Render the material between the lines holding "Viewport: 245px width, 174px height." and "(x=95, y=108)", inclusive, as a Markdown table with the columns Row and Line, skipping blank lines. Leave the pictures out of your table.

Entries on where items appear ->
/---
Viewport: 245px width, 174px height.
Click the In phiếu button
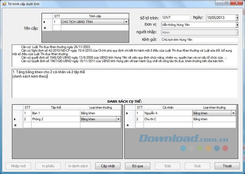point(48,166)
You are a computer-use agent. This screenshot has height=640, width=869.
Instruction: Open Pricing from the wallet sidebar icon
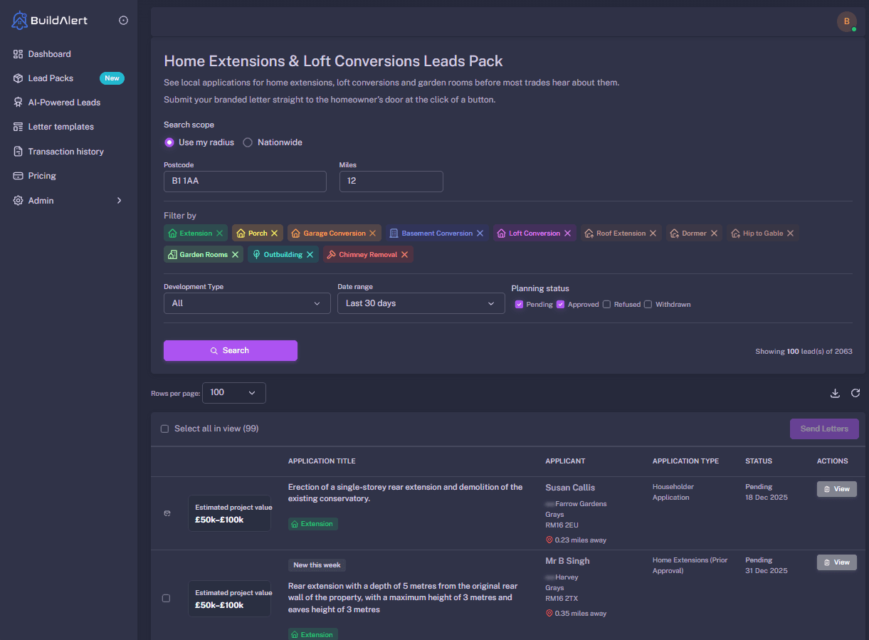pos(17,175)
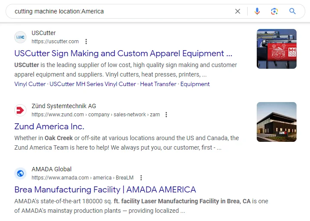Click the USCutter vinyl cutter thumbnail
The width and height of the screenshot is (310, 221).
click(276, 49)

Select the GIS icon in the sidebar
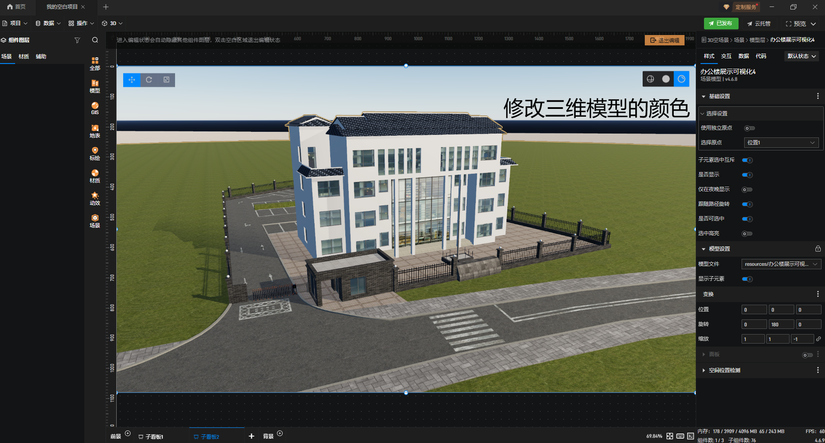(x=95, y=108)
\---
/---
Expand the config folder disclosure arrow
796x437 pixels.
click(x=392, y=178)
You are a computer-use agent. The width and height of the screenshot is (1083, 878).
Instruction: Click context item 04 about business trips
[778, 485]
\---
Solution below ->
| Row | Line |
|---|---|
| 1 | Viewport: 245px width, 174px height. |
| 2 | Click the In phiếu button |
| 3 | point(48,166) |
| 4 | You are a computer-use agent. This screenshot has height=640, width=869. |
| 5 | Instruction: Open Pricing from the wallet sidebar icon |
| 6 | pos(17,175) |
| 7 | Click the USCutter vinyl cutter thumbnail |
| 8 | The width and height of the screenshot is (310, 221). |
| 9 | click(276, 49) |
| 10 | Select the GIS icon in the sidebar |
| 11 | (x=95, y=108) |